The Deputy Chief Executive of the Forestry Commission, Mr. John Allotey, has said construction of the US$1.2billion Accra Eco-Park project, expected to take-off this year, will dramatically improve the Achimota Forest, curtail encroachment and eliminate the domestic and industrial waste being dumped in the area.
Completion of the eco-park project will position the enclave as one of the leading world-class recreational facilities and major tourism destinations in West Africa.
This was made known in Accra during an end of year interaction with the media by top executives of the Commission. It was aimed at deepening the Commission’s relationship with its media partners in the ensuing years.
Mr. Allotey explained that the Forestry Commission is currently reviewing the terms for construction of the Eco-Park project with the investor, and that the decision is part of due diligence it is carrying out to ensure the project is executed and not abandoned mid-way.
Mr. Allotey explained that a special committee has been formed to quickly implement the agreement with the private investor.
“The Chief Executive has formed a committee to see how quickly we can start implementing the agreement. The committee has done some work and presented it. We have reviewed it and presented it to the minister. We are trying to find out which areas need to be looked at by the partner/investor.”
Answering questions about the project’s development, Mr. Allotey disclosed that the Commission has engaged the investor and is trying to do everything possible to ensure the project takes off this year.
“We have engaged the investor, trying to find out which areas we can move quickly. We have not thought of changing the investor; we don’t have any problem with the investor, we are not changing the company. What we are looking at are the things that need to be done to let the project be executed as soon as possible.
“We have to look at what the investor has presented to us to ensure that everything is right. It is not only the bricks and mortar or clearing the forest that is the work. A lot more goes into it, so that when we start we know we are on a good footing and not going to stop,” he said.
The sod-cutting ceremony of the Accra Eco-Park Project was performed on August 19, 2016 to allow for commencement of the project construction.
Aikan Capital Limited won the bid to execute the project, and is investing approximately US$1.2billion it. The lease agreement allows Aikan Capital to design, build and operate the facility for 10 years.

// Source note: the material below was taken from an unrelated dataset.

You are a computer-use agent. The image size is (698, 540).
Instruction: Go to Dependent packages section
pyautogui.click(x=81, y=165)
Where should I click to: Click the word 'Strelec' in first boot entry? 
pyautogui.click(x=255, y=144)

The first phase of the Eco-Park Project, the city’s only green belt, was expected to be completed in 24 months and add to the country’s major national parks – including Kakum in the Central Region and Mole in the Northern Region.
The project involves construction of amusement parks, orchards, an arboretum, wildlife safaris, museums, eco-commercial enclaves and eco-lodges – but with as little disruption to the natural vegetation as possible.

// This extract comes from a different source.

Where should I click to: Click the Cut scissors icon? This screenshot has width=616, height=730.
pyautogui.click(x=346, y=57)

It will also have a spiritual enclave to cater for the spiritual/worship activities which bring more than 180,000 people annually to the Achimota Forest.

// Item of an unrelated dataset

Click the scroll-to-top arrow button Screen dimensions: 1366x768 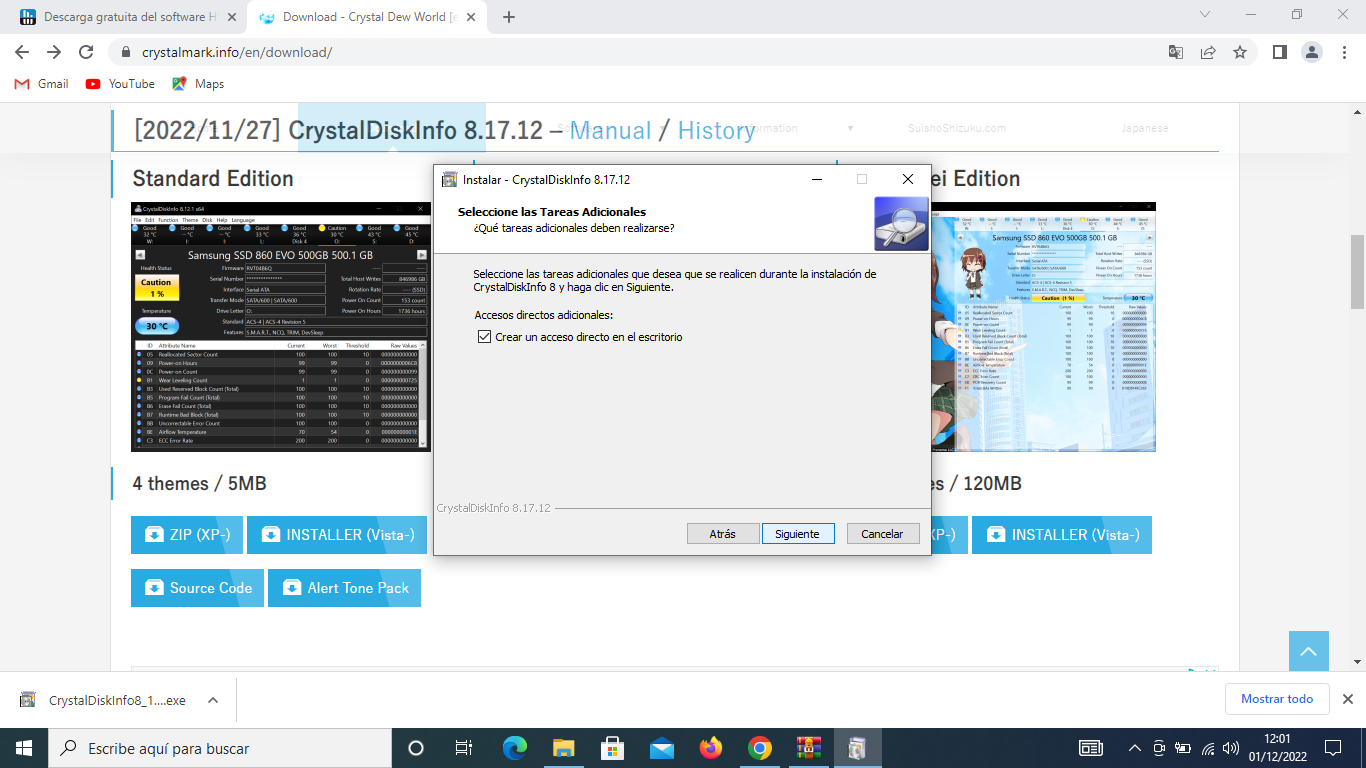point(1308,651)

Apart from the recreational facilities, the development partners have plans for conference rooms with high-seating capacities targetted at corporate bodies. They will be sited outside the main forest area.
Available data from the Forestry Commission envisages that the Eco-Park project will create about 4,000 jobs during the construction phase, and 2,000 direct and 10,000 indirect jobs when it begins to function.
The Achimota Forest Reserve was gazetted (as a forest reserve) in 1939, with objectives including serving as a field laboratory research for schools in Accra; providing a place for recreation; conserving biological diversity; as well as playing the ecological role of purifying the air in the city.
However, years of unbridled encroachment has reduced the size of the forest from its original 495 hectares to 355 hectares and portions have been turned into waste disposal sites.